◆ Your goal
Retype the entries exactly, keeping every line intact.

◆ Information

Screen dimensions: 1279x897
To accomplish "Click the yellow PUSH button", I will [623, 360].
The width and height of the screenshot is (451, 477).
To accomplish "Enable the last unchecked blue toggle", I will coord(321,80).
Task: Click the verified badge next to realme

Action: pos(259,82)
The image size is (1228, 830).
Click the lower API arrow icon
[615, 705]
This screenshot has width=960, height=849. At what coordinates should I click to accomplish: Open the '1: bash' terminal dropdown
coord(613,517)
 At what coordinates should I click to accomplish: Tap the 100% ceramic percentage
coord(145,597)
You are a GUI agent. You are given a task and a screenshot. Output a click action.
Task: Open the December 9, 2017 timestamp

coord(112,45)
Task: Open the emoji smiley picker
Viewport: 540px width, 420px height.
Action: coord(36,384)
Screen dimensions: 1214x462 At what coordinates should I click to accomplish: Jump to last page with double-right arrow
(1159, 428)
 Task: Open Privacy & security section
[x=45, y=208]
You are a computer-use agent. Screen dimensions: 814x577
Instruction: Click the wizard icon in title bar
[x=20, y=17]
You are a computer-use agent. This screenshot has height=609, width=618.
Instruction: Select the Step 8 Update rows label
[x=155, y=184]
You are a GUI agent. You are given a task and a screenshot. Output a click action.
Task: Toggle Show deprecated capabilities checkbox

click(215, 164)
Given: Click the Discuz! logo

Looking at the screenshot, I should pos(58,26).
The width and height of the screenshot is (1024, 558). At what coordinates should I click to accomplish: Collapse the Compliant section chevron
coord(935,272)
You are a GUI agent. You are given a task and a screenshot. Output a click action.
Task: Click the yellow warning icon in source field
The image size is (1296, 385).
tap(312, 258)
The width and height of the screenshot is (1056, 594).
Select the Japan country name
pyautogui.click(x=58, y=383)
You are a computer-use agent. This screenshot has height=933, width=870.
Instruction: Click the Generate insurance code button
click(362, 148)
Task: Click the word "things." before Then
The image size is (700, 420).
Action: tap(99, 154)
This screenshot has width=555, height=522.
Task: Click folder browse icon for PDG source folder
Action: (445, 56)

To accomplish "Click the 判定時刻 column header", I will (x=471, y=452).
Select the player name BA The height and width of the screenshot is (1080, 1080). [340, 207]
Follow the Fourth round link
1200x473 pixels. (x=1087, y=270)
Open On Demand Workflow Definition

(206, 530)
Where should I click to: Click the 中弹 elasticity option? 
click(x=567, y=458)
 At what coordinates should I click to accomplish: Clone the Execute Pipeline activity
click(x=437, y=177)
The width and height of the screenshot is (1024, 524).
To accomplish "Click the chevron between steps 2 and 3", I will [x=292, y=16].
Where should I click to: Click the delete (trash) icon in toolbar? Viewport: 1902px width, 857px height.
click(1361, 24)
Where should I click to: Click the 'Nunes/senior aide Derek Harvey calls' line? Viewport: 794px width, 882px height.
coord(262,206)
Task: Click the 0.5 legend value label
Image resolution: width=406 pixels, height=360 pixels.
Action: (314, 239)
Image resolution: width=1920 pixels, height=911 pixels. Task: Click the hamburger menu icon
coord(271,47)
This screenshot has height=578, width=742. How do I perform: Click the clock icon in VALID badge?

◆ Completed exercise
Screen dimensions: 1279x897
To accomplish "Click the yellow PUSH button", I will [623, 360].
The width and height of the screenshot is (451, 477).
To accomplish "Enable the last unchecked blue toggle", I will coord(321,80).
Task: Click the verified badge next to realme

Action: pos(259,82)
The image size is (1228, 830).
Click the lower API arrow icon
[615, 705]
This screenshot has width=960, height=849. At what coordinates should I click to accomplish: Open the '1: bash' terminal dropdown
coord(613,517)
 At what coordinates should I click to accomplish: Tap the 100% ceramic percentage
coord(145,597)
You are a GUI agent. You are given a task and a screenshot. Output a click action.
Task: Open the December 9, 2017 timestamp

coord(112,45)
Task: Open the emoji smiley picker
Viewport: 540px width, 420px height.
Action: coord(36,384)
Screen dimensions: 1214x462 At what coordinates should I click to accomplish: Jump to last page with double-right arrow
(1159, 428)
 Task: Open Privacy & security section
[x=45, y=208]
You are a computer-use agent. Screen dimensions: 814x577
Instruction: Click the wizard icon in title bar
[x=20, y=17]
You are a computer-use agent. This screenshot has height=609, width=618.
Instruction: Select the Step 8 Update rows label
[x=155, y=184]
You are a GUI agent. You are given a task and a screenshot. Output a click action.
Task: Toggle Show deprecated capabilities checkbox

click(215, 164)
Given: Click the Discuz! logo

Looking at the screenshot, I should pos(58,26).
The width and height of the screenshot is (1024, 558). At what coordinates should I click to accomplish: Collapse the Compliant section chevron
coord(935,272)
You are a GUI agent. You are given a task and a screenshot. Output a click action.
Task: Click the yellow warning icon in source field
The image size is (1296, 385).
tap(312, 258)
The width and height of the screenshot is (1056, 594).
Select the Japan country name
pyautogui.click(x=58, y=383)
You are a computer-use agent. This screenshot has height=933, width=870.
Instruction: Click the Generate insurance code button
click(362, 148)
Task: Click the word "things." before Then
The image size is (700, 420).
Action: tap(99, 154)
This screenshot has width=555, height=522.
Task: Click folder browse icon for PDG source folder
Action: (445, 56)

To accomplish "Click the 判定時刻 column header", I will (x=471, y=452).
Select the player name BA The height and width of the screenshot is (1080, 1080). [340, 207]
Follow the Fourth round link
1200x473 pixels. (x=1087, y=270)
Open On Demand Workflow Definition

(206, 530)
Where should I click to: Click the 中弹 elasticity option? 
click(x=567, y=458)
 At what coordinates should I click to accomplish: Clone the Execute Pipeline activity
click(x=437, y=177)
The width and height of the screenshot is (1024, 524).
To accomplish "Click the chevron between steps 2 and 3", I will [x=292, y=16].
Where should I click to: Click the delete (trash) icon in toolbar? Viewport: 1902px width, 857px height.
click(1361, 24)
Where should I click to: Click the 'Nunes/senior aide Derek Harvey calls' line? Viewport: 794px width, 882px height.
coord(262,206)
Task: Click the 0.5 legend value label
Image resolution: width=406 pixels, height=360 pixels.
Action: (314, 239)
Image resolution: width=1920 pixels, height=911 pixels. Task: Click the hamburger menu icon
coord(271,47)
This screenshot has height=578, width=742. How do I perform: Click the clock icon in VALID badge?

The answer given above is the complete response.